Dans le discours des rapports de force, les fictions cannibales font-elles pour autant de tout homme un mâle alpha? Au XXe siècle, quelques figures anciennes (l'ogre ; le vampire ; le lycanthrope), qui avaient été outrageusement virilisées, s'actualisent en de nouvelles fictions subversives, au point de faire exploser les anciens antagonismes jugés incompressibles (homme/femme, nature/culture, etc.). De plus en plus nombreuses, les déclinaisons de la figure d'un Cronos garantissant son pouvoir en dévorant ses enfants concurrents nous racontent d'autres histoires.

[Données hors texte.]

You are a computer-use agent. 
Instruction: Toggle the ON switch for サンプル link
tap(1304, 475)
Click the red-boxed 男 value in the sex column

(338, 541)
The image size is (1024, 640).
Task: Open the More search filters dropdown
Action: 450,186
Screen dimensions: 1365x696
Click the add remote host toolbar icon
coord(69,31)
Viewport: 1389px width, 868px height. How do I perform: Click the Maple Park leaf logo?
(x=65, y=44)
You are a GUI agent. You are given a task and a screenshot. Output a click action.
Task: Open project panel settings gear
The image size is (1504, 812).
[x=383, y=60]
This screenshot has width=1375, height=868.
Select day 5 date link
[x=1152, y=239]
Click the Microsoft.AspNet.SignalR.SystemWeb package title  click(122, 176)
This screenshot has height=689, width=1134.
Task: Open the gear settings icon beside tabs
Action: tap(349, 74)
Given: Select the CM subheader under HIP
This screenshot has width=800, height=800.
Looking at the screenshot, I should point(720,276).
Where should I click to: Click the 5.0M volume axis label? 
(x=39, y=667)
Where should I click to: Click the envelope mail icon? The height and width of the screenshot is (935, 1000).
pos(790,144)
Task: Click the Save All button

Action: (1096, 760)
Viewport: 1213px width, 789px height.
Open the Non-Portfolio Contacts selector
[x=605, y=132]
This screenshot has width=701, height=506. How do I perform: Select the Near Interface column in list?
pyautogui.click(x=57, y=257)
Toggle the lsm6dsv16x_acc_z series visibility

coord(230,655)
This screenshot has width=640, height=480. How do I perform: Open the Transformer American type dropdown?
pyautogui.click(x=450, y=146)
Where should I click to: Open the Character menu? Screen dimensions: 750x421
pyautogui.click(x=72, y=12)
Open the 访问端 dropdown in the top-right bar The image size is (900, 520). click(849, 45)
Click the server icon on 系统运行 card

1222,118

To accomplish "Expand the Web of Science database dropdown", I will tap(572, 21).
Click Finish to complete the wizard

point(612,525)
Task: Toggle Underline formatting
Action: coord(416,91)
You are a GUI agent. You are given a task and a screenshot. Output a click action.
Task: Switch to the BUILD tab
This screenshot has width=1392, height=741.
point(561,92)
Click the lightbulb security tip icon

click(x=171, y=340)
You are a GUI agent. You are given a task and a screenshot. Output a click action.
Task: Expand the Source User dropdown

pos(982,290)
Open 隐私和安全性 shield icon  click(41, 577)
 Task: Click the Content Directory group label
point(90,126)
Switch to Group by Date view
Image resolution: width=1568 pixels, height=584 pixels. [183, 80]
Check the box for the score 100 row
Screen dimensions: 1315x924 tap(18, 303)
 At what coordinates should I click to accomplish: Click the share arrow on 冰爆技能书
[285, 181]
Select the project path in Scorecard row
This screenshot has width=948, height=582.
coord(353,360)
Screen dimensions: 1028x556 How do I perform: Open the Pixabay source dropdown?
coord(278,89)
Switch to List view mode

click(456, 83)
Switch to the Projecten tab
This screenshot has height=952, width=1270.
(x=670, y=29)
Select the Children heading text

Le monstre cannibale se décline aussi au féminin. Comment cette forme de monstruosité est-elle pensée dans la littérature et les arts depuis la modernité? L'«esthétique cannibale» semble s'opposer à la féminité et à la maternité. Si le cannibalisme est ingestion, l'allaitement serait le don qui en renverse le mouvement. Si le cannibalisme est digestion, la parturiente délivrant un humain représente l'oxymore de la chair digérée. Le cannibalisme au féminin s'envisagerait donc non seulement comme une forme unique de la criminalité mais comme un crime contre nature. Cette évolution du pouvoir de la dévoration peut-elle être envisagée comme une forme de féminisme ? Le discours esthétique actuel (littéraire, mais aussi artistique ou cinématographique) brouille les cartes: la cannibale rejoue l'initiation dionysiaque au sein d'un drame comme dans le film franco-belge Grave (2016), de Julia Ducourneau, ou la récente série américaine Yellowjackets (2022). Elle peut être perçue comme métaphore de la création poétique chez Catherine Lalonde, et pas simplement comme point aveugle de la barbarie ultime comme chez Goya ou encore comme un jeu transgressif chez Oleg Kulik qui rejoue en photomontage Cronos dévorant… sa fille dans une série intitulée Alice vs. Lolita.

Catharsis ou posture é-norme, le cannibalisme mérite une approche transdisciplinaire pour que l'on parvienne à cerner la complexité de ce sujet de «chair et de sang». C'est pourquoi, afin de saisir les vecteurs de la représentation du monstre en cannibale, nous interrogerons la littérature et l'art des XXe et XXIe siècles à l'aune du mythe, y compris non-occidental et autochtone (pensons à la Tête volante chez les Wyandot) pour y saisir des nouvelles postures qui éclairent sur le monde actuel.

Les articles, les textes et les œuvres de création (en français, en anglais ou en allemand) seront à envoyer au plus tard le 1er décembre 2022 à musemedusa@umontreal.ca, en mettant en copie conforme Marie-Hélène Larochelle (mlarochelle@glendon.yorku.ca) et Claire Caland (calandfc@yahoo.fr). Chaque contribution devra être accompagnée d'une brève notice bio-bibliographique, de deux résumés (sauf pour les créations!) et de deux listes de 10 mots clés, une en français et une en anglais ou en allemand (voir le protocole de rédaction).